Brief
Express everything from the start of the data down to and including the line that contains "219, 741, 224)" as a JSON list of strings, one per line, leaving out blank lines.

[Click-target data]

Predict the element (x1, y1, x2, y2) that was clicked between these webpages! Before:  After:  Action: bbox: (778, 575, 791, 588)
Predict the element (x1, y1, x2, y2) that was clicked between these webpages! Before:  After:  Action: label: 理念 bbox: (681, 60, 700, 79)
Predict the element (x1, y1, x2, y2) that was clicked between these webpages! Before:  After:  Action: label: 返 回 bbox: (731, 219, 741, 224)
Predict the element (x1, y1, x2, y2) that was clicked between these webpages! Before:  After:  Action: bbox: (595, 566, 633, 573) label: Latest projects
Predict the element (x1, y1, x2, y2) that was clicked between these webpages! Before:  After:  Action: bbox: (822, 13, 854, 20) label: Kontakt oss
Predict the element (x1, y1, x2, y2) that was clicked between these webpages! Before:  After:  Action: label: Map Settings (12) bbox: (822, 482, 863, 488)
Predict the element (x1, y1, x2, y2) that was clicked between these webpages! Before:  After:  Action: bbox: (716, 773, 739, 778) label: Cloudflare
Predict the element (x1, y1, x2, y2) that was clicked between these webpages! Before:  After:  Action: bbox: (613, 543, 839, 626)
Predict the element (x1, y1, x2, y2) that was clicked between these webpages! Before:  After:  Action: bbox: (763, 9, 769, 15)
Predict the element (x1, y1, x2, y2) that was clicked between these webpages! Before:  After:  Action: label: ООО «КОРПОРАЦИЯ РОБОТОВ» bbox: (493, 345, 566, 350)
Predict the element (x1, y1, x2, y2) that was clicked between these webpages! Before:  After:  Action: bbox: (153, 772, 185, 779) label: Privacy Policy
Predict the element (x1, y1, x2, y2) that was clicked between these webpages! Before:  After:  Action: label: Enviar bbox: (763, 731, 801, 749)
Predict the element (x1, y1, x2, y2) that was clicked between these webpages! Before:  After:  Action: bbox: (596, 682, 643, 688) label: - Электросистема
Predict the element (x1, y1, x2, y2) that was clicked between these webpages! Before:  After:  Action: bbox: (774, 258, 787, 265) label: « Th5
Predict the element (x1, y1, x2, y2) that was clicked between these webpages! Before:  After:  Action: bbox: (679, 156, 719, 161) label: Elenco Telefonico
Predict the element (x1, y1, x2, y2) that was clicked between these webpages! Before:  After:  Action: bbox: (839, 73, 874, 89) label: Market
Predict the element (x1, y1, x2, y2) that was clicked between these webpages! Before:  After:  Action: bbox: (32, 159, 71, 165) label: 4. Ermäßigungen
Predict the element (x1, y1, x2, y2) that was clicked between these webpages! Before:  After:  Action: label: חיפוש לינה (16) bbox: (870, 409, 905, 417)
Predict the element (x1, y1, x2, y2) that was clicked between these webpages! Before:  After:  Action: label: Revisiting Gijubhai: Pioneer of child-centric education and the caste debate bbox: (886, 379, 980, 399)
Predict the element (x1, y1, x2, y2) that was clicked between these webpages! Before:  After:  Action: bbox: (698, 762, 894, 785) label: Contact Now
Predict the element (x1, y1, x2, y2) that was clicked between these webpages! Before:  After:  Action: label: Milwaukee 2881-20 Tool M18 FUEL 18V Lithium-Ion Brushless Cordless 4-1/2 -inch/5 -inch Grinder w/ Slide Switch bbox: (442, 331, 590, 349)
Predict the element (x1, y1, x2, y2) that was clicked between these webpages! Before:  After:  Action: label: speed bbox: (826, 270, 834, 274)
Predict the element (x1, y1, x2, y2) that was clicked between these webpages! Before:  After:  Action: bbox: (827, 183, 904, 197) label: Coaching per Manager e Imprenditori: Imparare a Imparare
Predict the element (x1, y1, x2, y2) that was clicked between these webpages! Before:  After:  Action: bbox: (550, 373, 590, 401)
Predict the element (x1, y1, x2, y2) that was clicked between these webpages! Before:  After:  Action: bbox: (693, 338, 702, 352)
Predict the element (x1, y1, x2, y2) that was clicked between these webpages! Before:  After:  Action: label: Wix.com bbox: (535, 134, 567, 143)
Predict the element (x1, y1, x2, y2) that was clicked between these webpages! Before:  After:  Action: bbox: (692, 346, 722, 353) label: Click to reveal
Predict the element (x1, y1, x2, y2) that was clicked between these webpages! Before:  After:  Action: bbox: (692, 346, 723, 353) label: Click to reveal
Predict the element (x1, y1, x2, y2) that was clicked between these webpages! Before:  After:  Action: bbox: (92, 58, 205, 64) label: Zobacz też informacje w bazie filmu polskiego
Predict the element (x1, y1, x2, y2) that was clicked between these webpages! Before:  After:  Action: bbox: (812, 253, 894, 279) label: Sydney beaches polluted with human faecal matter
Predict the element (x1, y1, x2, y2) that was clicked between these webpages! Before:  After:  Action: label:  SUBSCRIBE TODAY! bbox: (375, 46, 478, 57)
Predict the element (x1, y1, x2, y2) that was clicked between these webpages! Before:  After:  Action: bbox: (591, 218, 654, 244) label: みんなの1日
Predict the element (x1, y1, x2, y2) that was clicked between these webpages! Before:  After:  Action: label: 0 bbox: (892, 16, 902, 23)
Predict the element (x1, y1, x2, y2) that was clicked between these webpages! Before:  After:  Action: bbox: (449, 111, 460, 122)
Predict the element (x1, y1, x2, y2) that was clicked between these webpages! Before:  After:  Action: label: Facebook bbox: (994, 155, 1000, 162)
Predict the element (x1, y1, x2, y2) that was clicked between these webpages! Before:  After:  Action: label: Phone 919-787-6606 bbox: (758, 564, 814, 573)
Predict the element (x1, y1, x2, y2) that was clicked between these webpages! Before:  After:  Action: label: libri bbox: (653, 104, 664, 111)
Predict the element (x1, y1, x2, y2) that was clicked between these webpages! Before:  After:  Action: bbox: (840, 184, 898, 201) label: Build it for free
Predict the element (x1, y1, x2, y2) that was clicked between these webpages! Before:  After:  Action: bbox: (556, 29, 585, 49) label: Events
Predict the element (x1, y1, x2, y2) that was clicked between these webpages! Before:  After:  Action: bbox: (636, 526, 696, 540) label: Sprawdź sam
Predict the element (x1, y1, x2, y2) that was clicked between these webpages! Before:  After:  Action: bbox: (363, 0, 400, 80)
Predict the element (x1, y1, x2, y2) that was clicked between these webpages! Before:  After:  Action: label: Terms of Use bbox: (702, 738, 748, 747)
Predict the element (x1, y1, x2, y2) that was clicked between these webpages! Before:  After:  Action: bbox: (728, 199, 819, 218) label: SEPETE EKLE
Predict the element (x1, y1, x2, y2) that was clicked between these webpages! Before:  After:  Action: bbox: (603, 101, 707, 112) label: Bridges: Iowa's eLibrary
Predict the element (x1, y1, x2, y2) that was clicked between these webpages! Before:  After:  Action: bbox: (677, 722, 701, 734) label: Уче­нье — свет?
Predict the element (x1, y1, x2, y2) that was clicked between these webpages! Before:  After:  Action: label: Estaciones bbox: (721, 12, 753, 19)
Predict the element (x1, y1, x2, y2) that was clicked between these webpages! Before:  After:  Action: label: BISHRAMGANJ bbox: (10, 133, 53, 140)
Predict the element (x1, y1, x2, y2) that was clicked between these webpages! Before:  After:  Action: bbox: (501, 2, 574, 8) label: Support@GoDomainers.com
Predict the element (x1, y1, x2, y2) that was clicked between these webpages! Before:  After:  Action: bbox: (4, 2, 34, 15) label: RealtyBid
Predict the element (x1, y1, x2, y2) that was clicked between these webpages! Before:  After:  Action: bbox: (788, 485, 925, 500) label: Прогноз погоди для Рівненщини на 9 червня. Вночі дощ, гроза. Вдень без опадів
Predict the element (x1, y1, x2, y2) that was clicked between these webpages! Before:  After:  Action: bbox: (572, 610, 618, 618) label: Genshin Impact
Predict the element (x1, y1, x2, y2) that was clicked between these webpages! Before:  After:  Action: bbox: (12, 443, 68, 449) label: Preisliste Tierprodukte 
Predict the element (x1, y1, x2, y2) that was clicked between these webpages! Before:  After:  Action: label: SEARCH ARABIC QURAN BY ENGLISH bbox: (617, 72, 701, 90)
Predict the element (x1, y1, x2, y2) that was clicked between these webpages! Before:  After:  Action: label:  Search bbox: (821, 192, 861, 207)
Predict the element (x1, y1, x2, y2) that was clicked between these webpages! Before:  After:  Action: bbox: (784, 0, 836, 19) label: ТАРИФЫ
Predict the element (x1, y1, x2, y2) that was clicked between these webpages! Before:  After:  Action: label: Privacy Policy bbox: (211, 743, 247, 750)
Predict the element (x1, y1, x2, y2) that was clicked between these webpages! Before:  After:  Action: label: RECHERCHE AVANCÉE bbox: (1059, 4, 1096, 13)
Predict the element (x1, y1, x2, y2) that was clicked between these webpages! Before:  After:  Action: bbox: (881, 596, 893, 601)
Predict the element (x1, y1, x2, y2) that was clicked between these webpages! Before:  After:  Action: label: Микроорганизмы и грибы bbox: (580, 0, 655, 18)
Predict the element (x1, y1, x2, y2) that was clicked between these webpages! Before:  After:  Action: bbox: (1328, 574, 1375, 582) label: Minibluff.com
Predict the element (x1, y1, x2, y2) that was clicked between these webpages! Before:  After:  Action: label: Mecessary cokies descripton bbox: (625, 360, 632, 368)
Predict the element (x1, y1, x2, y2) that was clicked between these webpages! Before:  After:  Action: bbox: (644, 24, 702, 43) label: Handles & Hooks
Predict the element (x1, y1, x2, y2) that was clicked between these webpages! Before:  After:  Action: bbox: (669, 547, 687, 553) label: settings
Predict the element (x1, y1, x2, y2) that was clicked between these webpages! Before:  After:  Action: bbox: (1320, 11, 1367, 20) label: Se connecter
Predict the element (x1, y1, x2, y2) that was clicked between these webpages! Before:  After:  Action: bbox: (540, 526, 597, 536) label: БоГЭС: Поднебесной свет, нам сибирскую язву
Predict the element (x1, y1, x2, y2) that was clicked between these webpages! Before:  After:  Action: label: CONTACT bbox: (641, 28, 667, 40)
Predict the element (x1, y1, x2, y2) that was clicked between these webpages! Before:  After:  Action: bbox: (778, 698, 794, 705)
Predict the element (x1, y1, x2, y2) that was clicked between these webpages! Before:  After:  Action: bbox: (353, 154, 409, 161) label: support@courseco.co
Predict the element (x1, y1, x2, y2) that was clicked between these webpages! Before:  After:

Expected answer
[
  "Predict the element (x1, y1, x2, y2) that was clicked between these webpages! Before:  After:  Action: bbox: (778, 575, 791, 588)",
  "Predict the element (x1, y1, x2, y2) that was clicked between these webpages! Before:  After:  Action: label: 理念 bbox: (681, 60, 700, 79)",
  "Predict the element (x1, y1, x2, y2) that was clicked between these webpages! Before:  After:  Action: label: 返 回 bbox: (731, 219, 741, 224)"
]